En ese contexto, la evocación de un Robespierre surge más como grito de hartazgo que como propuesta literal. No se trata de reivindicar la violencia del pasado, sino de rescatar la idea de que frente a la corrupción no cabe la tolerancia. La tolerancia hacia el corrupto es traición al pueblo, y la impunidad es complicidad, por ello la justicia debe ser firme, pronta y severa.
Lo que hace falta hoy no es un liderazgo complaciente ni tibio, sino un liderazgo incorruptible, un verdadero Robespierre moderno que, armado con la fuerza implacable de la ley y la transparencia, arranque de raíz a los traidores del mandato popular. La integridad y la honradez no pueden seguir siendo meros adornos discursivos: deben reinstalarse como principios rectores innegociables de la política. La justicia, despojada de toda condescendencia, debe recuperar su línea inflexible y castigar sin demora a quienes deshonran la confianza pública, porque tolerar al corrupto equivale a institucionalizar la complicidad y degradar la República. La hora exige severidad e inflexibilidad, no concesiones; exige sanción ejemplar, no excusas; exige que la traición al pueblo sea respondida con la contundencia de un Estado que no se doblega ante la desvergüenza.
La historia enseña que los pueblos, cuando se hartan de la corrupción, buscan referentes de virtud. Pero hoy la pregunta es más dura: ¿seguirá nuestra sociedad tolerando que la política sea guarida de saqueadores, un refugio para quienes han hecho del Estado un botín y de la ciudadanía su presa? La clase política, inmersa en la corrupción, ha venido no a servir sino a despojar, devorando la dignidad ciudadana con la voracidad de una casta que confunde el mandato popular con licencia para el saqueo. La alternativa es clara: o se exige y sostiene a líderes incorruptibles capaces de restaurar la virtud pública, o se perpetúa un sistema que degrada la República y convierte al pueblo en rehén de la desvergüenza institucional.
La hora de la indulgencia ha terminado; quien traiciona la confianza pública debe saber que la clemencia no será su refugio, porque la verdadera barbarie es permitir que el corrupto siga devorando la dignidad de la nación. El tiempo de las excusas y de la tolerancia cómplice debe terminar: ahora solo cabe la justicia severa, la sanción ejemplar y el destierro político de quienes han convertido al Estado en botín.

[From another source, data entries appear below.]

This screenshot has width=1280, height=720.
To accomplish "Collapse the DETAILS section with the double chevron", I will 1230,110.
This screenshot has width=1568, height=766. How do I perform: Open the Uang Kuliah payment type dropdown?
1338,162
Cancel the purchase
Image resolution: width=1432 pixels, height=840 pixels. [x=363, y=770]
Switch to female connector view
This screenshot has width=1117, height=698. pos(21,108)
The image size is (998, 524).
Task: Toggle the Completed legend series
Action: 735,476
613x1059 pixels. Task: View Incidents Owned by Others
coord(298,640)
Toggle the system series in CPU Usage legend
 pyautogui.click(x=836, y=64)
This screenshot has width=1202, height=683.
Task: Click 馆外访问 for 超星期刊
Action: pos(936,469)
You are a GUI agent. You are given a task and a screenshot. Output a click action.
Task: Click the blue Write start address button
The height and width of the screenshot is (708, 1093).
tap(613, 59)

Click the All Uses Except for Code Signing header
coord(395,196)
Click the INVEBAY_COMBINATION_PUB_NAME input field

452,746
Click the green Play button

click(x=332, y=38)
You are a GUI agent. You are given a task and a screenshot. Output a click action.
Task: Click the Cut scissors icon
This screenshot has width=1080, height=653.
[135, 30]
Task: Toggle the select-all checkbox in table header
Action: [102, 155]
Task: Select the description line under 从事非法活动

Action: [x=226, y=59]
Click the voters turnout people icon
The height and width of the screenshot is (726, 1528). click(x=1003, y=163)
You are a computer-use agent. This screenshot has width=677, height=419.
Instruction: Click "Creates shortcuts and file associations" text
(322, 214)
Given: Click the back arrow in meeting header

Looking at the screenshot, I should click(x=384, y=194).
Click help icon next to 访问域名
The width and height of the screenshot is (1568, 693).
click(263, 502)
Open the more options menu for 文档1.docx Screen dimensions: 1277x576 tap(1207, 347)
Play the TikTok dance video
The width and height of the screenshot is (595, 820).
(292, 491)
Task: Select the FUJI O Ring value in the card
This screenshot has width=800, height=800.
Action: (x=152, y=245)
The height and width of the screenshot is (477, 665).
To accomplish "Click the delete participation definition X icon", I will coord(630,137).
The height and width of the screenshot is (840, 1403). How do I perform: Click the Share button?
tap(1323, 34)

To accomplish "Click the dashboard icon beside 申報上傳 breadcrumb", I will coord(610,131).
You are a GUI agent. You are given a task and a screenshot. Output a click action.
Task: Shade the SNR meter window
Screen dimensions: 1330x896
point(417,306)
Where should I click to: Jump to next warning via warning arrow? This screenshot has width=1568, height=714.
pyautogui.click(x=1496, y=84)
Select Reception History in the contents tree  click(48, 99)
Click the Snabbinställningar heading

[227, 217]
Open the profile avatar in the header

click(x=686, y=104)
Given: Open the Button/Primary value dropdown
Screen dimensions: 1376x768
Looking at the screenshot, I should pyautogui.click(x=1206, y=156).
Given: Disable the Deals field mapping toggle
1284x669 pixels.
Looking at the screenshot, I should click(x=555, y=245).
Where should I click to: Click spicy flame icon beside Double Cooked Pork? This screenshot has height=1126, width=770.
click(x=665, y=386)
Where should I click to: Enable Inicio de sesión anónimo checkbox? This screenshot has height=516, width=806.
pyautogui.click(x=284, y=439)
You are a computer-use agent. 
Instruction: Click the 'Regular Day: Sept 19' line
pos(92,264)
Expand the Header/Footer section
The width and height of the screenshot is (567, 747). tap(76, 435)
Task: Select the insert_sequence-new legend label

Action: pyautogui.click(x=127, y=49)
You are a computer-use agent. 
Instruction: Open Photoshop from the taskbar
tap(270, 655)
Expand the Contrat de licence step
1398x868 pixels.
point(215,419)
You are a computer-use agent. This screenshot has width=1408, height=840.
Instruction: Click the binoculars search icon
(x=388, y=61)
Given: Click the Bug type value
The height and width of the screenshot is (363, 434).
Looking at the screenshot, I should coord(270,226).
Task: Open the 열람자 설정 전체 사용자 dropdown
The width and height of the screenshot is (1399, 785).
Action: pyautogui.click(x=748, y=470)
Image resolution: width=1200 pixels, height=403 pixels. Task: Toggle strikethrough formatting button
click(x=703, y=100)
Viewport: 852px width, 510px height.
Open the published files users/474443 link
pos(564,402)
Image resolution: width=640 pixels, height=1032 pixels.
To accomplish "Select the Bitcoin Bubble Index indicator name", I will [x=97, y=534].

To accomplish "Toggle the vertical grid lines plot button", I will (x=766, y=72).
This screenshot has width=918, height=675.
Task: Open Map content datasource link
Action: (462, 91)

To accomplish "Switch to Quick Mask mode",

Necesitamos una sociedad que no tolere más la corrupción, pero que tampoco renuncie a la legalidad en su combate, porque solo la justicia ejercida dentro del marco de la ley puede restaurar la confianza ciudadana. Y esa justicia no debe ser temerosa ni indecisa: debe ser implacable, debe ser ejemplar, debe ser capaz de demostrar que el poder no es un privilegio para saquear al pueblo, sino una responsabilidad sagrada frente a la República, porque no hay crimen más infame que saquear al pueblo y convertir al Estado en botín.
La República debe levantarse con la fuerza de la ley y la virtud, para que los ladrones de la confianza pública entiendan que su destino no es el poder, sino la condena ejemplar y el destierro político. Como dicen que lo advirtió Robespierre, “castigar a los corruptos es clemencia, perdonarlos es barbarie”. Y esa barbarie hoy se encarna en legisladores que venden su voto al mejor postor, que blindan a indignos solo para sus miserables propósitos en contra del pueblo. La República no puede seguir siendo rehén de esa traición: debe ser el tribunal implacable que arranque de raíz la corrupción y restituya la dignidad ciudadana.
No debe haber refugio ni indulgencia para quienes traicionan el mandato popular porque perdonar al opresor es perpetuar la barbarie. La República debe levantarse con la fuerza de la ley y la virtud, para que el corrupto entienda que su destino no es el poder, sino la condena ejemplar.